Hadiri Peringatan 90 Tahun Rabithah Alawiyah, Menag Apresiasi Peran Para Alawiyin

Motifviral.com – Menteri Agama (Menag) Lukman Hakim Saifuddin, apresiasi terhadap peran para alawiyin dalam pembangunan bangsa. Hal ini disampaikan Menag saat menghadiri Peringatan 90 tahun Rabithah Alawiyah, di Jakarta, pada Minggu (16/12/2018).

“Saya kira tidak ada keraguan sedikit pun bahwa golongan keturunan Arab sebagai bagian dari bangsa Indonesia memiliki peran dan sumbangsih yang besar dalam membangun rumah kebangsaan Indonesia,” ujar Menag.

Peringatan 90 tahun Rabithah Alawiyah ini, tampak dihadiri Ketua Umum Rabithah Alawiyah Habib Zen Umar Smith beserta jajaran pengurus lainnya, Wakil Ketua MPR RI Hidayat Nur Wahid, Gubernur DKI Jakarta Anies Baswedan, serta para ulama dan habaib.

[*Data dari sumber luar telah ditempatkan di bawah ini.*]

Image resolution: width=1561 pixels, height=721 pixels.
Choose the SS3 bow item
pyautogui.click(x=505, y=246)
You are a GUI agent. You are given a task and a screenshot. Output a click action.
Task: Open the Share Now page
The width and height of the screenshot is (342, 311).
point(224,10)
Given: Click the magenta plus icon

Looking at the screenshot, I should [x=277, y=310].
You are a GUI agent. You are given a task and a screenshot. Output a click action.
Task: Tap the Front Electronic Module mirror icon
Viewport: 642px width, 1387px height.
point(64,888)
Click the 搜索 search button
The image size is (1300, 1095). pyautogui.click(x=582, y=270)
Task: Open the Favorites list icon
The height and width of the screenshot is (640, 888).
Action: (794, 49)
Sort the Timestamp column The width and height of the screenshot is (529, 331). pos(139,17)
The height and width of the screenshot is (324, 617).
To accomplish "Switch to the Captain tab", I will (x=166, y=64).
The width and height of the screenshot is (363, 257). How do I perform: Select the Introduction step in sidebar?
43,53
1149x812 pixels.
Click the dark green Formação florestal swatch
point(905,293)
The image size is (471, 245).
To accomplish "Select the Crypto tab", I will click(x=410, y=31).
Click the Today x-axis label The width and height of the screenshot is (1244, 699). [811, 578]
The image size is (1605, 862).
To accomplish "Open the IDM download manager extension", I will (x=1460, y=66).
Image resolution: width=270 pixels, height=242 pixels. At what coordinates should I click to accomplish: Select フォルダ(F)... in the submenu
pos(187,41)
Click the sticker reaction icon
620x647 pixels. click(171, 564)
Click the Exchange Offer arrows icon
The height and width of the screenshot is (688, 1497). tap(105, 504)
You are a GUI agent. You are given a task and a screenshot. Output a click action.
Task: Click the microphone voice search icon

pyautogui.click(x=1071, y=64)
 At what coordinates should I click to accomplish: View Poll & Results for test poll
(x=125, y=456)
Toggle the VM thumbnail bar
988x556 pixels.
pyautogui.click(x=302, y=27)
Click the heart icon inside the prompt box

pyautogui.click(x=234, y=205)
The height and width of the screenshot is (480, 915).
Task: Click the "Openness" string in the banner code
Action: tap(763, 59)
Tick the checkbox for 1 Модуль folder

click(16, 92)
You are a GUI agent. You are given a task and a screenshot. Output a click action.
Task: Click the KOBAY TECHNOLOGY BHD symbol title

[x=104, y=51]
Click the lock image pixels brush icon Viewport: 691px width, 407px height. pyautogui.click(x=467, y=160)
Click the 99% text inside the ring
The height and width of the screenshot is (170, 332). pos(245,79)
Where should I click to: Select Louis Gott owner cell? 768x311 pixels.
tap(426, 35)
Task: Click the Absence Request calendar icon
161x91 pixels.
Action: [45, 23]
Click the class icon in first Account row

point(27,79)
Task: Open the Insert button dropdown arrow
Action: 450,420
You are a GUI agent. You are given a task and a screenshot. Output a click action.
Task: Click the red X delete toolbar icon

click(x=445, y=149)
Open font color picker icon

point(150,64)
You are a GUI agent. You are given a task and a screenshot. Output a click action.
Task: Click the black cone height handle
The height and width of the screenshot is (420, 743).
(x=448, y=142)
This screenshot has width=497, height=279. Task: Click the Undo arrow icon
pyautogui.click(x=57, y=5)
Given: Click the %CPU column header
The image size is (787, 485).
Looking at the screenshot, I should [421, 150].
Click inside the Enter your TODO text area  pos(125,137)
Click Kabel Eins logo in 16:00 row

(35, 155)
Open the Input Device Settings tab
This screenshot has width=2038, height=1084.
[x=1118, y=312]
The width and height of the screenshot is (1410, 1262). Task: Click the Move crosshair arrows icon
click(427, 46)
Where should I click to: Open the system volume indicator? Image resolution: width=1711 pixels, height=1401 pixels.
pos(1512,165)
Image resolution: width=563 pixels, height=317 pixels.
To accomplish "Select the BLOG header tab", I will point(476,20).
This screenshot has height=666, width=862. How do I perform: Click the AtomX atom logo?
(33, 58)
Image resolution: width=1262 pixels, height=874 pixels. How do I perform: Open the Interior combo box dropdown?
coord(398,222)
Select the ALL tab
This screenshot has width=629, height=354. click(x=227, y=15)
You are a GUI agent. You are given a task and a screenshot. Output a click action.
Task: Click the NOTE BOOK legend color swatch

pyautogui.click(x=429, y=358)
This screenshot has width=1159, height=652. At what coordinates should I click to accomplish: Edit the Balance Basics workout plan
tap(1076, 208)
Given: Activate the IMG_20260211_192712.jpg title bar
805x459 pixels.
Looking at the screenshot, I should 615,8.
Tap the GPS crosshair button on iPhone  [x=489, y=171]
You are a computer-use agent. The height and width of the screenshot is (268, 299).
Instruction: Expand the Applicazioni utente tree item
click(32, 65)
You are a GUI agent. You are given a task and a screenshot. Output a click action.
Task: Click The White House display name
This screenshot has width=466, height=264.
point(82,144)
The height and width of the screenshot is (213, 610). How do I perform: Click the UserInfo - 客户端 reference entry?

Menurut Menag, para ulama dan tokoh masyarakat alawiyin memiliki peran besar dalam memperjuangkan kemerdekaan Indonesia. “Para Alawiyin dan masyarakat keturunan Arab juga mengisi kemerdekaan Indonesia melalui berbagi kegiatan pendidikan, dakwah, sosial, dan kemanusiaan,” ungkap Menag, seperti yang dilansir dari kemenag.go.id.

Apresiasi Keberadaan Rabithah Alawiyah

Lukman juga mengapresiasi keberadaan Rabithah Alawiyah, sebagai organisasi massa Islam yang bergerak di bidang sosial kemasyarakatan, di mana mayoritas anggotanya adalah para WNI Keturunan Arab. Peringatan 90 tahun Rabithah Alawiyyah, menurut

Menag, menemukan momentumnya dalam konteks kehidupan berbangsa dan bernegara.
“Keberadaan Rabithah Alawiyah sejak tahun 1928 memiliki arti penting dalam sejarah Indonesia, baik sebelum kemerdekaan maupun sesudahnya,” tuturnya.

Ia mengungkapkan, banyak di antara alawiyin maupun masyarakat Indonesia keturunan Arab yang terjun di bidang sosial kemasyarakatan. “Mereka membina masyarakat agar menjadi warga negara yang berakhlakul karimah,” ungkapnya.

Menag mencontohkan ajaran yang disampaikan Habib Ali bin Abdurrahman Kwitang. “Habib Kwitang ini, tidak pernah mengajarkan ideologi kebencian, berpolitik adu domba, iri, dengki, ghibah, fitnah dan namimah,” lanjut Lukman.

Sebaliknya, Habib Ali mengembangkan tradisi kakek-kakeknya dari keluarga Ahlul Bait. Inti dari ajaran Habib Ali, kata Menag adalah menjunjung tinggi nilai kemanusiaan. “Ajaran untuk menghormati hak-hal setiap manusia tanpa membedakan manusia atas latar belakang status sosial mereka,” tandasnnya.